I have always loved peeling the layers of biscuits one by one, just so I could make it last as long as possible, savoring every bite. And I still do it. Every once in a while I start eating, just eating, not so much enjoying, often junk food. (for me that consists of bread and homemade baked goods.) So now I catch myself when I begin doing that, so I can get the full flavor, and enjoy it thoroughly. The only real reason to eat unhealthy food is because it tastes good, not because you have to eat. So I make sure to do that now, closing my eyes, and letting the flavors meld together in my mouth. It is so worth it.
Anyways my point was that this is never a problem with biscuits. Their flakiness is impossible not to appreciate, the same with croissants.
These biscuits were double good because they had sage in them too. And sage is, well, sage, so it basically speaks for itself, and very highly I might add. And that’s Caitlin by the way, she and Callie were my Sue Chefs for Sophie’s Surprise Party.
Now for the recipe…
15 to 20 fresh sage leaves
3 tablespoons unsalted butter
3 cups all-purpose flour
4 teaspoons baking powder
1 teaspoon baking soda
1/2 teaspoon granulated sugar
1/2 teaspoon salt
3/4 cup cold unsalted butter, cut into tiny pieces
1 1/2 cups buttermilk
Preheat the oven to 425 degrees F.
Fry The Sage! – Heat a skillet over medium-low heat and add the 3 tablespoons of butter.

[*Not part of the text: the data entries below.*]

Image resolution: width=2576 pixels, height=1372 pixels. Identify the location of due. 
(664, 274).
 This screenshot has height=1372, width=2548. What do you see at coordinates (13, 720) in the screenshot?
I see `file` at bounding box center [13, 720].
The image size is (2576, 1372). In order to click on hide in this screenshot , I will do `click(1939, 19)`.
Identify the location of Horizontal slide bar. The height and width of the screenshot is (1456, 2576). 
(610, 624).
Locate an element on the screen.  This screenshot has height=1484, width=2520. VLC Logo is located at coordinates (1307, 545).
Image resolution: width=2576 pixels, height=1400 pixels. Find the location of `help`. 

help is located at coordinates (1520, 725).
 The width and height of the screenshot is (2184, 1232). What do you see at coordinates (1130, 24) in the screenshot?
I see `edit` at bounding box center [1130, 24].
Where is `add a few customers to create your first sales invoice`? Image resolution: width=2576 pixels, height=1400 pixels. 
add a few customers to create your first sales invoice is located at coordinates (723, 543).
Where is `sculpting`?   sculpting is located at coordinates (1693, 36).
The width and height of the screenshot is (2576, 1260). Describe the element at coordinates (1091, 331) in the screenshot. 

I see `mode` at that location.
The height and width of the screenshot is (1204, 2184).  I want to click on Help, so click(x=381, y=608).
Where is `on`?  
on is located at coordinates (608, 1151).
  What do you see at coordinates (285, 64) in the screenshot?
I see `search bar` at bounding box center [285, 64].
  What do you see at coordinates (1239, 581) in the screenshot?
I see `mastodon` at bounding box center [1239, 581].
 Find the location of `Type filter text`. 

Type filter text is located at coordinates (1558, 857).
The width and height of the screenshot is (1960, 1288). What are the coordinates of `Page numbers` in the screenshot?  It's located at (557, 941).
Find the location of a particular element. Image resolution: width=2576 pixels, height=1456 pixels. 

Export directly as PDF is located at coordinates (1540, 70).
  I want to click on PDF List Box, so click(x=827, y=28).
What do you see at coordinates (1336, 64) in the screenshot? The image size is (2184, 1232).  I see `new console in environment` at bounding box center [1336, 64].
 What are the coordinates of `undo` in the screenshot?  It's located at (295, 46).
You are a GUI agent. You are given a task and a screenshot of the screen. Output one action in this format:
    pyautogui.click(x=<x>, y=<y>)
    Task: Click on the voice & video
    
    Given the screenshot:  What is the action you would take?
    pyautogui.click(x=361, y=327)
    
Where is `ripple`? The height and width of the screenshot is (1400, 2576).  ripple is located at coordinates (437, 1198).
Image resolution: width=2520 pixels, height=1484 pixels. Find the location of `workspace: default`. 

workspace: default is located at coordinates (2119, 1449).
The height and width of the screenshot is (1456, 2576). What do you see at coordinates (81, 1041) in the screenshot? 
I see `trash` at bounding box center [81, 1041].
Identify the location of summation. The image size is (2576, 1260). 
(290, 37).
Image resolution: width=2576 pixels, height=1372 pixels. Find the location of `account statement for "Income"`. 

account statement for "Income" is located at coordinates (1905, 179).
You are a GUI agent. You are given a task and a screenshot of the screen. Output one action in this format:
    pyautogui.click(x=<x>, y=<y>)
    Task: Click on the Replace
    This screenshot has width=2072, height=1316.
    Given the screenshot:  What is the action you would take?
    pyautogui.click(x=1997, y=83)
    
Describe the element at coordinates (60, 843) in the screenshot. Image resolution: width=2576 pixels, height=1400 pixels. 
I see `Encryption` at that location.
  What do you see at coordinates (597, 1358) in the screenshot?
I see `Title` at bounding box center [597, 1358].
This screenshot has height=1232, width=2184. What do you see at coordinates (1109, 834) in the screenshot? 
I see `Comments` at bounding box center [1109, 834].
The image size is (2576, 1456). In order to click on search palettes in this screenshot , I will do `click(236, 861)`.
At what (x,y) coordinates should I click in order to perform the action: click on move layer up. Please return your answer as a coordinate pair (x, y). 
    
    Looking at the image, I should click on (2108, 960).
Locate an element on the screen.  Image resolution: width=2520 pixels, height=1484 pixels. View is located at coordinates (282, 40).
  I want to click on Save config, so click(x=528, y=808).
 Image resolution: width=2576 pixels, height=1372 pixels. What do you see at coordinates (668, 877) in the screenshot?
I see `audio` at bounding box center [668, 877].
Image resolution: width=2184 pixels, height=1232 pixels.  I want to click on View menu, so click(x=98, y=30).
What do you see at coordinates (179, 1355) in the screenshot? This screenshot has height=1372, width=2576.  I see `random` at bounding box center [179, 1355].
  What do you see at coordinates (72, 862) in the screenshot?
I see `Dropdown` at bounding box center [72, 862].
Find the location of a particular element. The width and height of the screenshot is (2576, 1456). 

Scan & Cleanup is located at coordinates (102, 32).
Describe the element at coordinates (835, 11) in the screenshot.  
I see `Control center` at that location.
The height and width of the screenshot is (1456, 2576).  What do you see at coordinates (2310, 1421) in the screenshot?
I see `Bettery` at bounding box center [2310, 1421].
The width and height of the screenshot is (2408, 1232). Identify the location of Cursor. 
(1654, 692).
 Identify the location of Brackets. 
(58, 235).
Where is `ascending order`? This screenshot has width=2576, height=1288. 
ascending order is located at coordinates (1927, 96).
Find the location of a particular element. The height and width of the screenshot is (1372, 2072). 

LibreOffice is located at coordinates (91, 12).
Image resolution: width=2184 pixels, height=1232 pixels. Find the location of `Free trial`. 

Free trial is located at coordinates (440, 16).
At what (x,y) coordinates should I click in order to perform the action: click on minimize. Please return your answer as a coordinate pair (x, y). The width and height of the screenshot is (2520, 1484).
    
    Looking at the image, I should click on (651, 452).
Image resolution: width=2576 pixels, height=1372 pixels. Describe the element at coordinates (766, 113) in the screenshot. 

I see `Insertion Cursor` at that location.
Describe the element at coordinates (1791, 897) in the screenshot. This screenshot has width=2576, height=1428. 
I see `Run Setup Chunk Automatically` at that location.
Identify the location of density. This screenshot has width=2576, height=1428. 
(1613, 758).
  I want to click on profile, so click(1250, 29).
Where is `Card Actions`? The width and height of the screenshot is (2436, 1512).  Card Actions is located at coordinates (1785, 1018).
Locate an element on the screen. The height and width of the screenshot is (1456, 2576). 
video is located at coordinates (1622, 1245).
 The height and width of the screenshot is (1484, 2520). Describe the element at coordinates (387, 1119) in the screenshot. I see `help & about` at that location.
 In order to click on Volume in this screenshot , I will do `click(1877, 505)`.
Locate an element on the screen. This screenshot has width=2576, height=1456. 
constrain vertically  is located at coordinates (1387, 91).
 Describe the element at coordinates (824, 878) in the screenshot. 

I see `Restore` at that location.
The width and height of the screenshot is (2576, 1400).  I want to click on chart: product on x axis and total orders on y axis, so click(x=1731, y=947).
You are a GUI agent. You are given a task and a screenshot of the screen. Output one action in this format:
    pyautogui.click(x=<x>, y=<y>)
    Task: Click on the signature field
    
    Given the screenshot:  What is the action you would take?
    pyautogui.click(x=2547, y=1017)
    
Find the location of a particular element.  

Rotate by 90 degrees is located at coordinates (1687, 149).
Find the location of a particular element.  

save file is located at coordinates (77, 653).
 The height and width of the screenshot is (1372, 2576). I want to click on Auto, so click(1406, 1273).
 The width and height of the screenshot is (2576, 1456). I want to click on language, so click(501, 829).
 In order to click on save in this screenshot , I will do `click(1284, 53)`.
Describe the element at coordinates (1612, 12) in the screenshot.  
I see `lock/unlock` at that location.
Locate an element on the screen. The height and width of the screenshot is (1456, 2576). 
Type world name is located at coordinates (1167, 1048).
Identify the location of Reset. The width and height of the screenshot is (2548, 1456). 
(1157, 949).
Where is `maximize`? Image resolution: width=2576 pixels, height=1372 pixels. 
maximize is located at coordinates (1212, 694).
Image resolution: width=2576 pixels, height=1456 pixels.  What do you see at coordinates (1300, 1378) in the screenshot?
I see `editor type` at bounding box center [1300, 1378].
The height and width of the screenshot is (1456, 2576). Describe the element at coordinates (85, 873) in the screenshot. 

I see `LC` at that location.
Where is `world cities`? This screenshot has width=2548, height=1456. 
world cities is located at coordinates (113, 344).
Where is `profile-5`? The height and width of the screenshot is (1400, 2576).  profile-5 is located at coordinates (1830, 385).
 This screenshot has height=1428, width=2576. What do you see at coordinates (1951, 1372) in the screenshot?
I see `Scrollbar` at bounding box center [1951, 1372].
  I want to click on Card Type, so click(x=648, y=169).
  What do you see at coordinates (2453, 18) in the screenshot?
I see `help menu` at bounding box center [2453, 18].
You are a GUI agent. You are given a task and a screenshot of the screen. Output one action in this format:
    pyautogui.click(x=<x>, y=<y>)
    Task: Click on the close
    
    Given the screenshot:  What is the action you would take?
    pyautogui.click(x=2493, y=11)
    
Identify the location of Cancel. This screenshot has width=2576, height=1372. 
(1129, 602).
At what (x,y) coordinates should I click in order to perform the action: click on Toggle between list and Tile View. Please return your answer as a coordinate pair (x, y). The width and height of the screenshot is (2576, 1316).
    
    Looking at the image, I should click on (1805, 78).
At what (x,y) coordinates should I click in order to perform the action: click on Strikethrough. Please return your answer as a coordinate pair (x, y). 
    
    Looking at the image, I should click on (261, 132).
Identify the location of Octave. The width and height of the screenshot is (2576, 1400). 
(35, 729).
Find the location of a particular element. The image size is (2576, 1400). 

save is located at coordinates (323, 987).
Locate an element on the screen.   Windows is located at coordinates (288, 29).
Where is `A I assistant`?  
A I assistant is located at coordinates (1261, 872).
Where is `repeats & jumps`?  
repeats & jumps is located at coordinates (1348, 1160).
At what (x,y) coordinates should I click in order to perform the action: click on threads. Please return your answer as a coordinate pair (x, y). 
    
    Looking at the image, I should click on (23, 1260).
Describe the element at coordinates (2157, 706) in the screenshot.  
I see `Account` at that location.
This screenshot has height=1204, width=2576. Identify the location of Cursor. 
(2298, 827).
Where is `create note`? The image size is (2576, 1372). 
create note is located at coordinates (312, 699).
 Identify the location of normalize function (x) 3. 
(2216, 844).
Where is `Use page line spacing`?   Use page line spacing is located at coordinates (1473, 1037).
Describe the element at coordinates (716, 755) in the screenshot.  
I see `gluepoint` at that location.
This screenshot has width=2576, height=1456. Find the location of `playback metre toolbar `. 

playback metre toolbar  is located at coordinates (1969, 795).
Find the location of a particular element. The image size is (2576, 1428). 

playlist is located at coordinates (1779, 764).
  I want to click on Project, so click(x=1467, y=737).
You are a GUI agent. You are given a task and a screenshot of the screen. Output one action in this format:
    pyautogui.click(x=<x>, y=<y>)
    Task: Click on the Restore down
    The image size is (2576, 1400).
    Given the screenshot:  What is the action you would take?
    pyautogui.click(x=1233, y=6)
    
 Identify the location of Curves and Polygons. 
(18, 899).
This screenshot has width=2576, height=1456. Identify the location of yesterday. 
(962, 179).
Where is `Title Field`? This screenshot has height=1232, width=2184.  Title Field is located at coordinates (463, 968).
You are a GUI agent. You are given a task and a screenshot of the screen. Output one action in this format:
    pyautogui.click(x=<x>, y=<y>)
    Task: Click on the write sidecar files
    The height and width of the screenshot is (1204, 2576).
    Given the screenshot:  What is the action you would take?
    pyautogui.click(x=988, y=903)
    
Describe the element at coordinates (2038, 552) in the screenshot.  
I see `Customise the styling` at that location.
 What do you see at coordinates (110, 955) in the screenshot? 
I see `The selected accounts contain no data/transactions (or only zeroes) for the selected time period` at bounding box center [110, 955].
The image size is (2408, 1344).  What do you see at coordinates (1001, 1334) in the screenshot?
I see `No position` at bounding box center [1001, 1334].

Once it’s melted and sizzling, add in the sage leaves and use a fork or slotted spoon to stir and coat the sage in the butter. Cook until the sage is crispy, flipping once or twice, for about 2 to 3 minutes. Remove the sage and place it on a paper towel to slightly dry.
In a large bowl, combine the flour, baking powder, baking soda, sugar and salt. Crumble the sage between your fingers and add it to the dry ingredients. Using a fork, pastry blender or your hands, add the cold butter pieces to the flour and mix until coarse little crumbles remain. Make a well in the center and pour in the milk, stirring with a large spoon until just combined, not over mixing. Use your hands if needed to bring the dough together.
Pat dough into a circle that is about 1- 1 1/2 inches thick. Using a biscuit/cookie cutter, cut the dough into rounds and place on a nonstick baking sheet. You may need to bring the dough together and flatten it more to get the last few biscuits. Additionally, you could also just drop large spoonfuls of batter (or mold them with your hands) on the baking sheet and form them that way.
Bake the biscuits for 10 to 12 minutes or until they are golden and high. Remove from the oven and let cool slightly.